# New Beetle to New Dune Buggy????



## scarleton (Jan 21, 2003)

I am a photographer. While pulling to the sholder on country roads to take a picture, the bottom of the car scraps. I am wondering if there are any kits out there to raise the NB. If so, could you enlighten me as to where to find them? Or maybe just info on raising the car.
Sam


----------



## water&air (Aug 1, 2002)

*Re: New Beetle to New Dune Buggy???? (scarleton)*









don't think so.


----------



## JimmyD (Apr 30, 2001)

*Re: New Beetle to New Dune Buggy???? (water&air)*

There's not an actual kit out there to raise a NB, however, there are at least 4 NB owners that I know of that are on NewBeetle.org that have converted their bugs into rally cars. One owner (Mad Mike Halley) is the owner of "StudBug", the SCCA Pro-Rally NB that was in the VW "Cute Car" New Beetle commercials a few years back.


----------



## GTIMANiac (Oct 12, 2000)

*Re: New Beetle to New Dune Buggy???? (JimmyD)*

Sounds like time for an AllRoad


----------



## jahfakin (Jul 25, 2002)

*Re: New Beetle to New Dune Buggy???? (scarleton)*

i know what you mean, i'm a digital photographer that be wondering through bumpy roads in national parks and on country roads myself.
Just buy a metal skid plate to protect your oil pan. raising the Beetle is not a good idea, because of it's high roofline (greenhouse), so it naturally has a higher center of gravity.
http://www.dieselgeek.com sells one for $299 for the NB.


----------



## Carphuntin_god (Jun 5, 2000)

*Re: New Beetle to New Dune Buggy???? (jahfakin)*

there's also a tdi bug owner who made 2" spacers to lift his bug. I'm planning on doing this (partially for rough road, but mainly to deal with a cruddy driveway).
Here's a post about it on NewBeetle
http://forums.newbeetle.org/showthr...6b24c60c4ff2b&threadid=16235&highlight=lifted


----------



## The Ninja (Apr 2, 2001)

*Re: New Beetle to New Dune Buggy???? (scarleton)*

Get in contact with H&R Springs. They make a coiler over Kit that will allow you to adjust the ride height +/- an inch.


----------



## jahfakin (Jul 25, 2002)

*Re: New Beetle to New Dune Buggy???? (Carphuntin_god)*

quote:[HR][/HR]there's also a tdi bug owner who made 2" spacers to lift his bug. I'm planning on doing this (partially for rough road, but mainly to deal with a cruddy driveway).
[HR][/HR]​ http://****************.com/smile/emthup.gif 
that was interesting. i've never seen anyone done that before. that would sure help out a lot when when it snows, and i wouldn't be "plowing" the streets with my air dam


----------



## aquabat911sc (Jun 21, 2001)

○ ○ ○ ○

§ To do
**A)** Quote the stretch of the New Beetle thread from "i know what" through "for the NB.", word for word.
**B)** Print all of the records below verbatim, leaving the forum thread out.

○ ○ ○ ○

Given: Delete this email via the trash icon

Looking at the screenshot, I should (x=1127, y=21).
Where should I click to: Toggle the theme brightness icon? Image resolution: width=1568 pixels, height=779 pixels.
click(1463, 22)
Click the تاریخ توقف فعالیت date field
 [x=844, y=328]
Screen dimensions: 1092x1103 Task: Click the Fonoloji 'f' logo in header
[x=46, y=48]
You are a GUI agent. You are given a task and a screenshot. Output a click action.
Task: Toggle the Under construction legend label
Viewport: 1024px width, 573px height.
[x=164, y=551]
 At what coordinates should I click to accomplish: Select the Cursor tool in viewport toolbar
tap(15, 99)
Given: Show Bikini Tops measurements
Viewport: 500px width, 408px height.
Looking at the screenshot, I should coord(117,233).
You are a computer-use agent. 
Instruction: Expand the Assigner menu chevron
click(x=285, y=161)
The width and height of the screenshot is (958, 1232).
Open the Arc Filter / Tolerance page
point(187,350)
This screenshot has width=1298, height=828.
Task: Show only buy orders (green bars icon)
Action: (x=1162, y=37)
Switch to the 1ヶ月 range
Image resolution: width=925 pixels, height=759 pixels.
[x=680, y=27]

○ ○ ○ ○

§ Solutions for each task
**A)**
i know what you mean, i'm a digital photographer that be wondering through bumpy roads in national parks and on country roads myself.
Just buy a metal skid plate to protect your oil pan. raising the Beetle is not a good idea, because of it's high roofline (greenhouse), so it naturally has a higher center of gravity.
http://www.dieselgeek.com sells one for $299 for the NB.

**B)**
Given: Delete this email via the trash icon

Looking at the screenshot, I should (x=1127, y=21).
Where should I click to: Toggle the theme brightness icon? Image resolution: width=1568 pixels, height=779 pixels.
click(1463, 22)
Click the تاریخ توقف فعالیت date field
 [x=844, y=328]
Screen dimensions: 1092x1103 Task: Click the Fonoloji 'f' logo in header
[x=46, y=48]
You are a GUI agent. You are given a task and a screenshot. Output a click action.
Task: Toggle the Under construction legend label
Viewport: 1024px width, 573px height.
[x=164, y=551]
 At what coordinates should I click to accomplish: Select the Cursor tool in viewport toolbar
tap(15, 99)
Given: Show Bikini Tops measurements
Viewport: 500px width, 408px height.
Looking at the screenshot, I should coord(117,233).
You are a computer-use agent. 
Instruction: Expand the Assigner menu chevron
click(x=285, y=161)
The width and height of the screenshot is (958, 1232).
Open the Arc Filter / Tolerance page
point(187,350)
This screenshot has width=1298, height=828.
Task: Show only buy orders (green bars icon)
Action: (x=1162, y=37)
Switch to the 1ヶ月 range
Image resolution: width=925 pixels, height=759 pixels.
[x=680, y=27]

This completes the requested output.